• _Exercise description_
Gather every line from the entries below that includes "computer".

(Recorded data)

*****

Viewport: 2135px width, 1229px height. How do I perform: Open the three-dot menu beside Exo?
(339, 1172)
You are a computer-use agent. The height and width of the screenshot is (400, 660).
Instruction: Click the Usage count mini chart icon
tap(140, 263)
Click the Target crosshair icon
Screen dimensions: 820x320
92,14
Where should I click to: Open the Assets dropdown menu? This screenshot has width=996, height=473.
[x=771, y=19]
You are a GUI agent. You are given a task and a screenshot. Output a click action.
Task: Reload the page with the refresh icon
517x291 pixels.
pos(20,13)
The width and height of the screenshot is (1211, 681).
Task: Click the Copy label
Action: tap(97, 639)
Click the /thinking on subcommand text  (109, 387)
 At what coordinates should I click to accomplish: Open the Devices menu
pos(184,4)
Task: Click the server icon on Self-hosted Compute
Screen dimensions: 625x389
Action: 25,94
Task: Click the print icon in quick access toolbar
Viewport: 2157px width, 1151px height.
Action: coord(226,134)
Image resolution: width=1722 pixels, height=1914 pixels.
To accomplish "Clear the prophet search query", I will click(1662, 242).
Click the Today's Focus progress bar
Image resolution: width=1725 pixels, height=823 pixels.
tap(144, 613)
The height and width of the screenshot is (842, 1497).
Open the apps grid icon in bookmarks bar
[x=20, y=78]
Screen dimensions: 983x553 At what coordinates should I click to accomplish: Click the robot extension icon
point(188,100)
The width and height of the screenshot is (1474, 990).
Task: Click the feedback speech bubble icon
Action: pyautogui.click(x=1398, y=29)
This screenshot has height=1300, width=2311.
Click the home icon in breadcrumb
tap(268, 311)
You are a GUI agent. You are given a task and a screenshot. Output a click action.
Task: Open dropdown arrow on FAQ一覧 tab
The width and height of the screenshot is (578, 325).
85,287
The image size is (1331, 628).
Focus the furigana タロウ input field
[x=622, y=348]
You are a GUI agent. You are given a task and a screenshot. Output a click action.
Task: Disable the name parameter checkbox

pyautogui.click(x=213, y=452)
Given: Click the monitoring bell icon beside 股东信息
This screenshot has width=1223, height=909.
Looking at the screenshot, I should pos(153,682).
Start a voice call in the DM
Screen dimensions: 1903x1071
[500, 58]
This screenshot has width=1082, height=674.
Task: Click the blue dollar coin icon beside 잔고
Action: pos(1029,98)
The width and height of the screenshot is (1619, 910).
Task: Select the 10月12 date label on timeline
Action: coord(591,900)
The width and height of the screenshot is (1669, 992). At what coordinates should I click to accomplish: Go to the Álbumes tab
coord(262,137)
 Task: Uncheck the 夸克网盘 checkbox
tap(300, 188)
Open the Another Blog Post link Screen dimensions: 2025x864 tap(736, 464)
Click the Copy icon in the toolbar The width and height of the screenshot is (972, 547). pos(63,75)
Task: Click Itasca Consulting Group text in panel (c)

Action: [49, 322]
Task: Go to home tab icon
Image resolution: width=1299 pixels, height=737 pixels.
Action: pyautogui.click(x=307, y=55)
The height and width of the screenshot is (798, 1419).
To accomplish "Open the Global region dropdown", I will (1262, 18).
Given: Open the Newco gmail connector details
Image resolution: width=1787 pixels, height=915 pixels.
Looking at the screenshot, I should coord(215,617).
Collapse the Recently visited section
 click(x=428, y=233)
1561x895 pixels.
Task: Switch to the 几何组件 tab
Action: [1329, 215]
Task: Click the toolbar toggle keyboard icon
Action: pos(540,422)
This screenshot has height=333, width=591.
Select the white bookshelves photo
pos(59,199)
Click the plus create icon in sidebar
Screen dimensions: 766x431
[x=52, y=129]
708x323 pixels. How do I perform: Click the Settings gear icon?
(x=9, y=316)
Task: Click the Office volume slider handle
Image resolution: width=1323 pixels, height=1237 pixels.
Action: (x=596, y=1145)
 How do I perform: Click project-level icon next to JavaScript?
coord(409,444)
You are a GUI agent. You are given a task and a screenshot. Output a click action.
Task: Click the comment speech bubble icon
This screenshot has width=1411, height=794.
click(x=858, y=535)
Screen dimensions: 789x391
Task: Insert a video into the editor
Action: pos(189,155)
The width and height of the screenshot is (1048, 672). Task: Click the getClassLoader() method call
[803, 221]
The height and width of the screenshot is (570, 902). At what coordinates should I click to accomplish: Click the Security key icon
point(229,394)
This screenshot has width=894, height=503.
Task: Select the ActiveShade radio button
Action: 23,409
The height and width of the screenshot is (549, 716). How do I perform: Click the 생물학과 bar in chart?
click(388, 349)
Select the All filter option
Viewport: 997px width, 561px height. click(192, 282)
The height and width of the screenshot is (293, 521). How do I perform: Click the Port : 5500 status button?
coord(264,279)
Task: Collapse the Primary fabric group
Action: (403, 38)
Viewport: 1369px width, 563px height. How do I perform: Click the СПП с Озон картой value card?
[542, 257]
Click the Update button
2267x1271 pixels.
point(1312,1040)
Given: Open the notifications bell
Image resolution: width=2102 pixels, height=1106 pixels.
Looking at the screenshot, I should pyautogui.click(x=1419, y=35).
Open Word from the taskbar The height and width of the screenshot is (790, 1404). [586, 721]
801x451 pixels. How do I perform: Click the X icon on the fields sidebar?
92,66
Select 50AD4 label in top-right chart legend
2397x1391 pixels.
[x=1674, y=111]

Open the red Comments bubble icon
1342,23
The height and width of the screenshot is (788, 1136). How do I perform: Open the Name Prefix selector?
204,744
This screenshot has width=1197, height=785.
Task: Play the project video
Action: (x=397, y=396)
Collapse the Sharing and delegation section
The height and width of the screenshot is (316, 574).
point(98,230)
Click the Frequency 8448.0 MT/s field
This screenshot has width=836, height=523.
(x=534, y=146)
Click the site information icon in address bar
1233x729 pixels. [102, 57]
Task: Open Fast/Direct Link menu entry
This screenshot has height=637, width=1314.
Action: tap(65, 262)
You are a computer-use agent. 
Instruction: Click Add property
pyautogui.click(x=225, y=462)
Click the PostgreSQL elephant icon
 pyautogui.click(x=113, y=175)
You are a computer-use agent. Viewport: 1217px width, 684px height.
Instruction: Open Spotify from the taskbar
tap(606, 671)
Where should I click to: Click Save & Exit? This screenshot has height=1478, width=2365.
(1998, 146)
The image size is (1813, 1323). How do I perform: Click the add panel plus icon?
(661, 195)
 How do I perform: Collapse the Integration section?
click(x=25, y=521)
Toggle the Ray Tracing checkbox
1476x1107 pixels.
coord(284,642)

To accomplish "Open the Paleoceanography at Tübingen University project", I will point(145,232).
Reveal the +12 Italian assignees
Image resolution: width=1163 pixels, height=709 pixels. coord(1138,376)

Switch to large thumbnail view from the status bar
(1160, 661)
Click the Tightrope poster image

*****

• _Answer space_
You are a computer-use agent. The height and width of the screenshot is (400, 660).
You are a computer-use agent. 
You are a computer-use agent. Viewport: 1217px width, 684px height.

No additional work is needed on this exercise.